By Marsha Goldberg, Fairfax Master Gardener
Raked LeavesMy friend David dislikes fall garden chores so much that his license plate reads, “IH8RAKING.” My coworker Tom’s back aches so intensely after weekends spent ridding his lawn of leaves that he can barely move from his desk chair on Mondays. And I’m always amused when I see my neighbors put out piles of leaf-filled bags one autumn week and then order truckloads of mulch the next.

David, Tom and the gardeners in my ‘hood could save themselves much money and labor by learning to love — and use — their fallen foliage. Leaves are one of the best soil amendments Mother Nature provides, and she gives them to us for free.

Trees pull nutrients from soil and air all summer, storing them in their leaves. When the leaves drop, they are ready to return those nutrients to the soil. Instead of raking, bagging and disposing of leaves, you can run over them with a mulching mower and let the chopped bits decompose where they lie. Doing so will supply your lawn with a constant source of rich nutrients.

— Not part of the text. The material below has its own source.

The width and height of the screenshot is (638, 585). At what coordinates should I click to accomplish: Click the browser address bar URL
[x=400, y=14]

You can also collect the chopped leaves in your mower’s bag and use them in several ways to enrich your garden. As a mulch, they will keep weeds at bay in your beds and then break down to improve the soil. You can also add chopped leaves to your compost pile. You may have learned the hard way that using only kitchen scraps in your compost produces a stinky mess — the result of too much nitrogen. To avoid that problem, store some of the chopped leaves in plastic bags near your compost bin. Each time you add kitchen scraps, throw in a handful or two of leaves. Their carbon will balance the mixture, preventing the problem odor. Leaves will also increase the biomass of your bin and attract worms, which speed up the decomposition process.

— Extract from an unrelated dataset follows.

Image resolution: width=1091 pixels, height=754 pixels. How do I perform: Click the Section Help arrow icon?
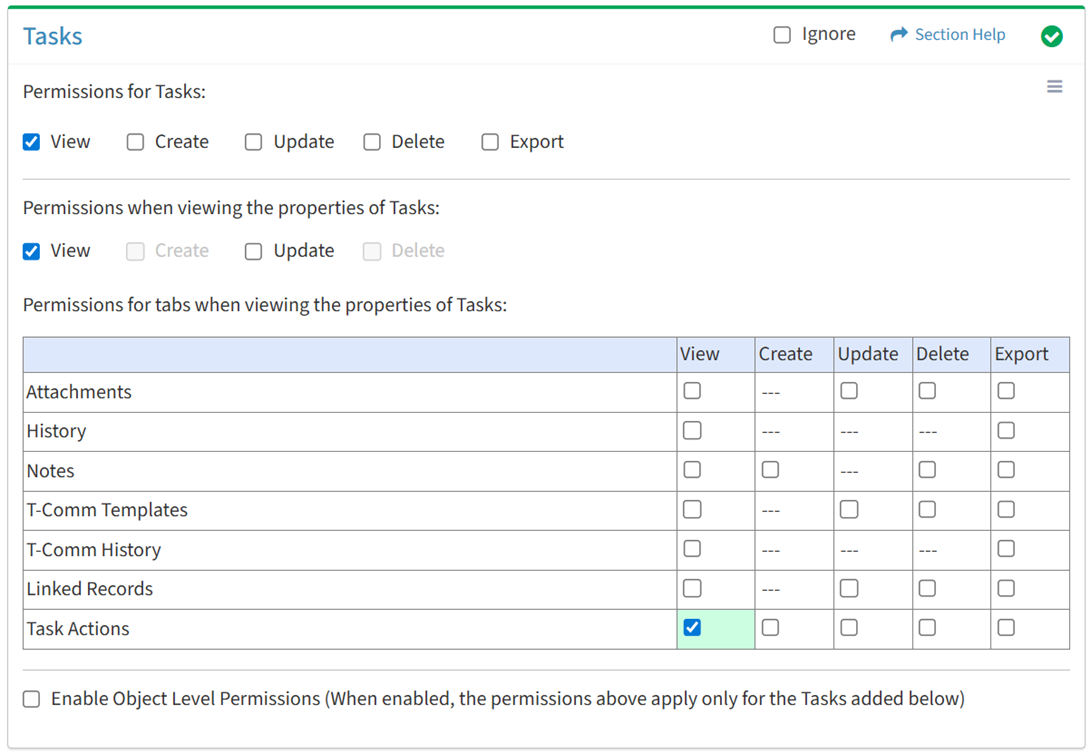[898, 35]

If you overwinter plants in pots, they will fare better if cozily nested in leaves. Position your pots close together, encircle them with a bin made of wire, and cover them with leaves. Remove the leaves as soon as the weather warms in early spring.

I plant my vegetables in raised beds, so each fall I spread the beds with my chopped leaves. Come spring, I pull back a small amount of leaves, dig my planting hole, and then put the leaves back around the stem of the new plant. The leaves serve to reduce weeds and, as they decompose, provide nutrients to the plant.

Chopped leaves are also great for sheet composting, or lasagna gardening, a method for starting a new bed without digging. In fall, put down a layer of cardboard or multiple sheets of newspaper, pile shredded leaves on top, and then add other organic materials such as manure, compost, straw, or grass clippings. The materials will decompose enough by spring for you to plant in the bed.

leafrakingLast year, controversy erupted in the gardening world when the National Wildlife Association recommended leaving whole leaves on the ground to provide shelter for insects and other small animals. Many garden writers quickly responded, saying that allowing the leaves to remain whole is the worst thing you can do for your lawn. The leaves mat down, they said, keeping water from grass or plants. They also harbor potentially harmful wildlife and because they stay moist in winter, the leaves encourage fungus to grow. There is truth to all that, but think about natural spaces such as forests and woodlands where leaves remain where they fall; or think of large arboretums where it would be impossible to process all the leaves. They are left to decompose naturally.

The best way to respond to the various arguments is to determine how you use your spaces and how you want them to look. Leaves left whole will mat down, block moisture, and eventually ruin the grass. If, however, you chop your leaves and leave the bits on the ground, your lawn will look dry and brown but only for a few days. As the leaves decompose and turn black, your lawn will look more attractive. If you want to use them in a compost pile or as a mulch on an ornamental or vegetable bed, whole leaves will eventually decompose, but the process will be faster if you chop the leaves first. In large wooded areas where the understory will not be affected, whole leaves will provide some benefit to the wildlife.

There are many methods to chop leaves. A mulching mower, one of the best tools for the task, chops leaves and sends them back into the collection bag, but you also have the option of leaving the chopped debris on the lawn. If you want to speed decomposition, make the bits smaller by running the mower over them a second time. Lawn vacuums also chop leaves as they collect them. Many leaf blowers have a setting that lets you reverse the blower so it picks up and chops leaves as they go into the collection bag. Leaf shredders are yet another option. The least costly of these fits on top of a trashcan, but you can achieve the same result even less expensively by piling leaves in a large trash bin and chopping them with a weed whacker. This method, however, is much slower and somewhat messy; if you try it, be sure to wear goggles.

I have to admit that I actually love fall cleanup. I enjoy being out in the cool air, listening to my favorite gardening podcast, and getting into “the zone.” But I have the right tools for the task, turning a potentially boring and physically demanding chore into a calming and gratifying activity. If you are still struggling each fall to clean up and dispose of leaves, please consider the alternative: Learn to love those leaves and make them work for you instead!